Students at this age are dealing with lot of numbers. In my research, we started by talking to kids about how numbers and quantities are used in our interest areas. We then use those ways as an entry point into learning algebra.

Trib+Edu: Could you see this being done on a larger scale? How would you standardize something like this?

Walkington: I have added these types of tasks that connect students with popular culture into an intelligent tutoring system, computer software that delivers math problems. The software assesses what they’re interested in and gives them problem tasks based on those interests.

One issue with this approach is when you standardize it, you lose a lot of the richness. So, along with exploring those top down approaches, my research focuses on some bottom up approaches where we design lesson plans for teachers.

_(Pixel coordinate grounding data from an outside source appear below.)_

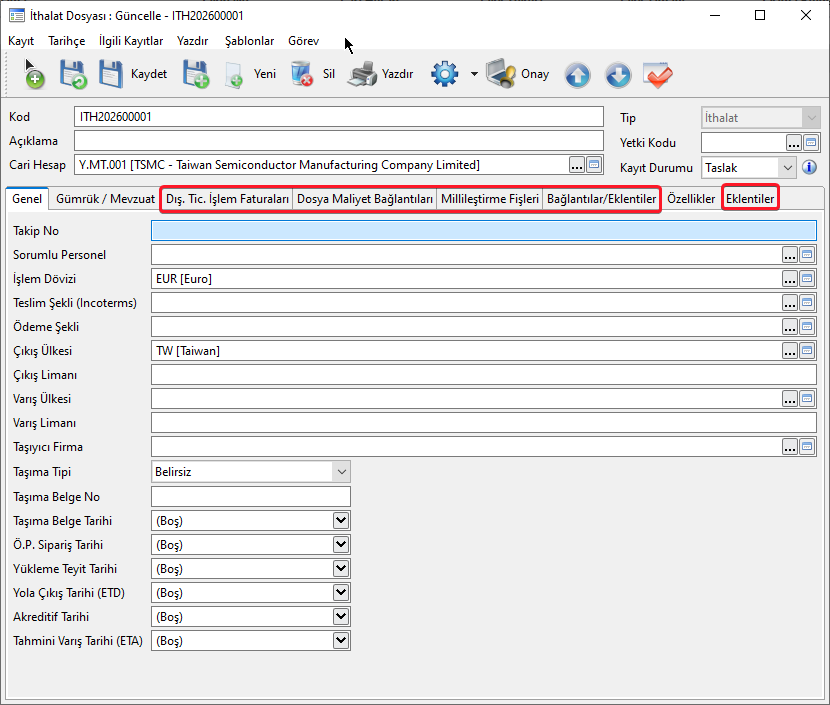Click the Sil delete icon
The image size is (830, 705).
301,74
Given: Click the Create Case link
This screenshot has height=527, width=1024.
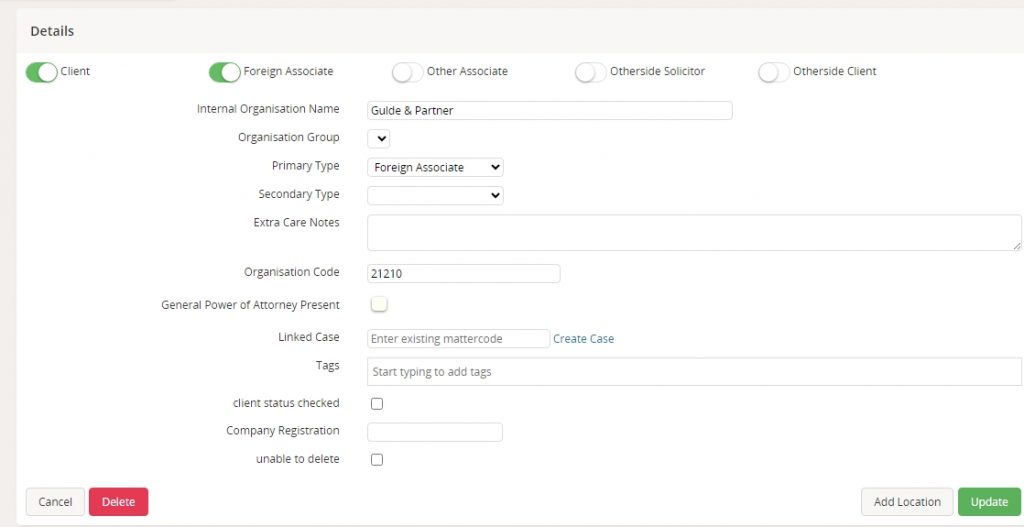Looking at the screenshot, I should click(x=583, y=339).
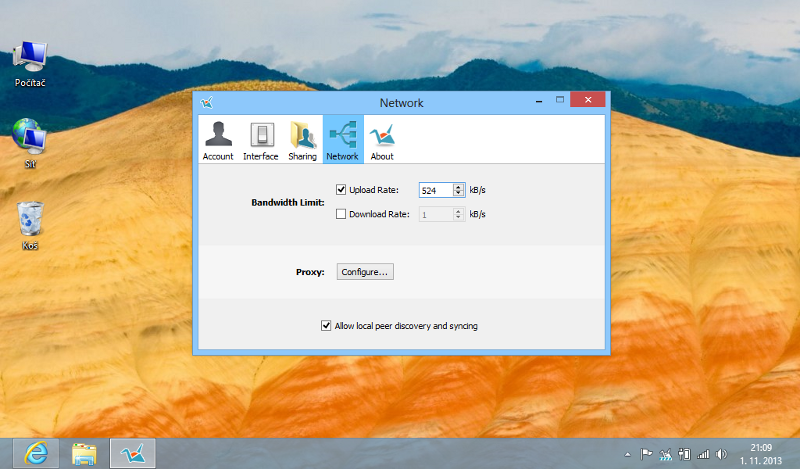Screen dimensions: 800x469
Task: Click the sync app taskbar icon
Action: pyautogui.click(x=133, y=453)
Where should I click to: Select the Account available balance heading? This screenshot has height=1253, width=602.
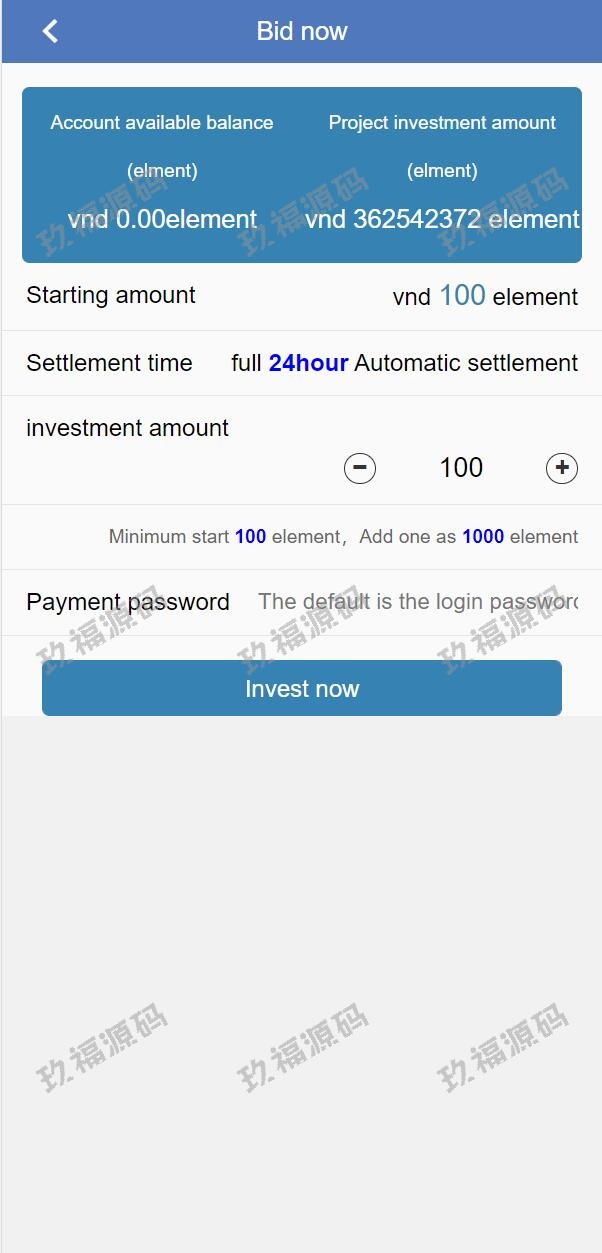[x=162, y=123]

In these plans, the teacher is given a structure in which they can help students explore the quantitative aspects about their interests. Students then discuss and write their own problems about their interests and trade and answer each others' problems.

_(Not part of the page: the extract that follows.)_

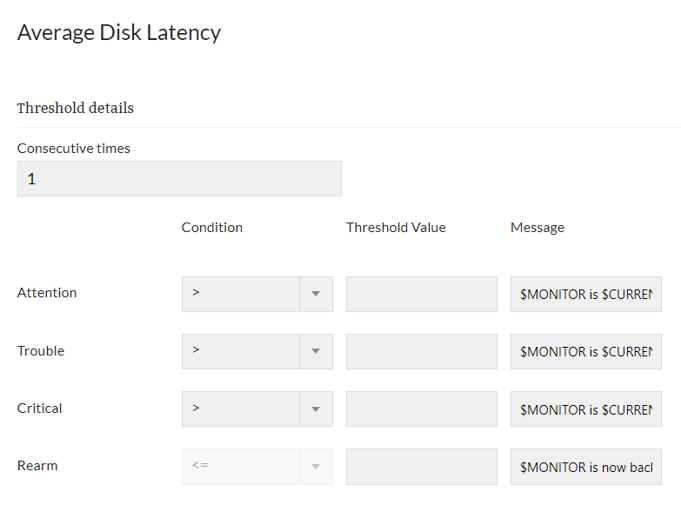Focus the Attention threshold value field
The width and height of the screenshot is (681, 505).
[x=421, y=294]
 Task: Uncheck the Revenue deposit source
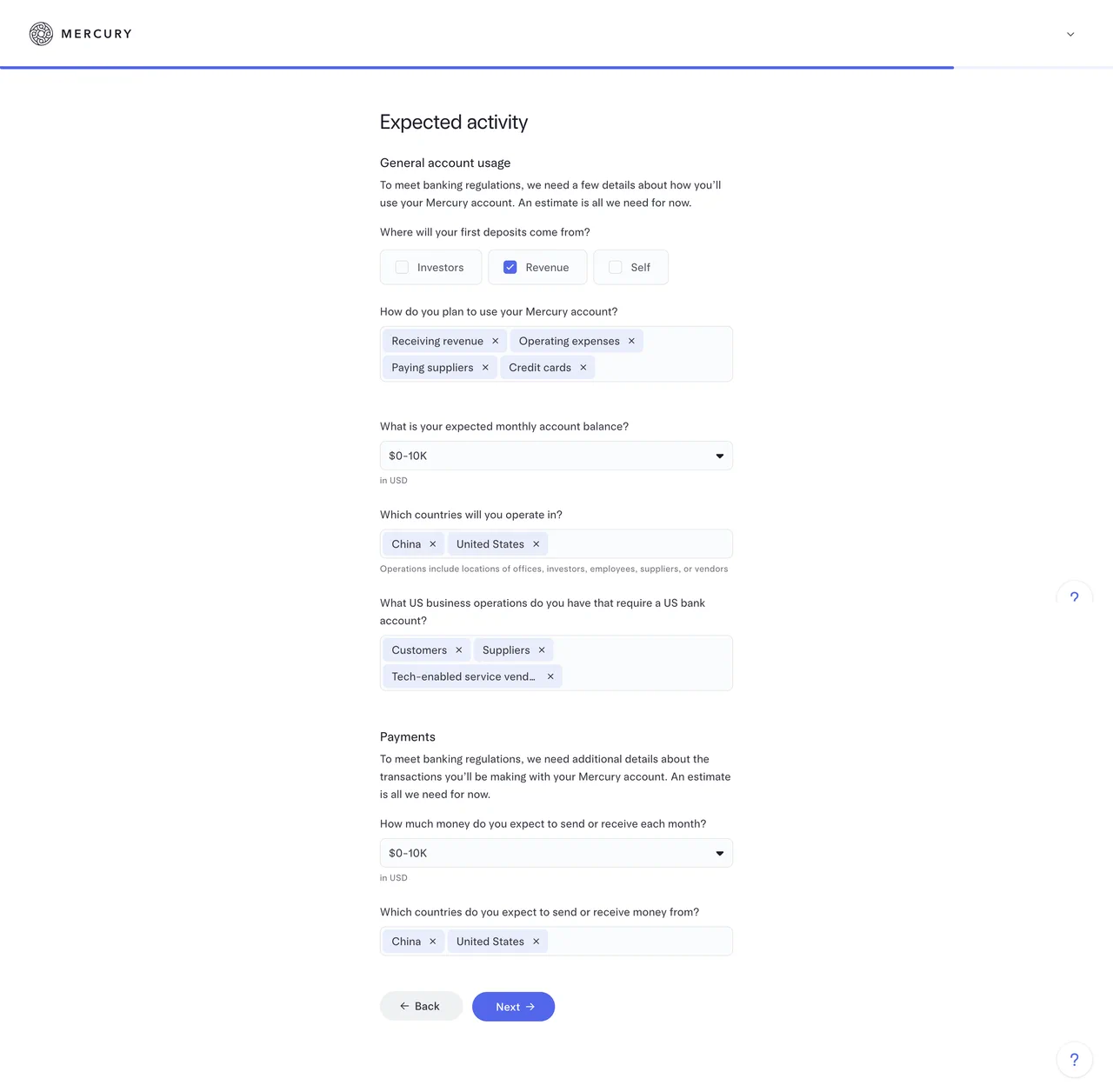pyautogui.click(x=510, y=268)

Trib+Edu: You’ve also researched the role of motion in math. Tell me more about that.

Walkington: We are looking at using platforms like the Xbox Kinect to bring video game-like experiences into math classes. In some research we’re using the Kinect to help students make body motions in a video game environment that relate to geometry principles, to physically form angles and triangles. It takes place within the game storyline.

Trib+Edu: What feedback have you received from students about these initiatives?

Walkington: With the video game design, we certainly ask for student feedback about the game: how it compares to regular class. They always say, in math class I always get worksheets and this is something that gets me moving and thinking. They enjoy the creative problem-solving aspect of it.

With the work on popular culture interests, the way we assess that is we look at how their interest in math changes over time. We found that, whereas typically with adolescents you see a decline in students’ interests in math, we can at the very least level it off.

Trib+Edu: Tell me about the outcomes you’re tracking in your research

Walkington: One of the big outcomes we’re looking for is interest. We want students to develop interest in mathematics, or at least not decline in their interest and we’ve had some nice results. We are also looking at student learning: how well they actually understand these algebraic or geometry principles after experience interventions.

Trib+Edu: What’s the biggest challenge with getting schools to invest resources into teaching math in this way?

Walkington: The most difficult thing with school districts, is the concern about student test scores. The fact that there is such an incredible amount of pressure on teachers, on principals, on students, to make these progress benchmarks and not wanting to risk trying anything that’s not safe, even though, only 70 percent of kids are passing these state tests.

I’m still pretty optimistic about it. There are a lot of structural issues in districts that prevent innovations from making it in. There’s a lot of bureaucracy and assessment issues but I have really good relationships with teachers, district staff and schools and everybody wants to serve their kids better.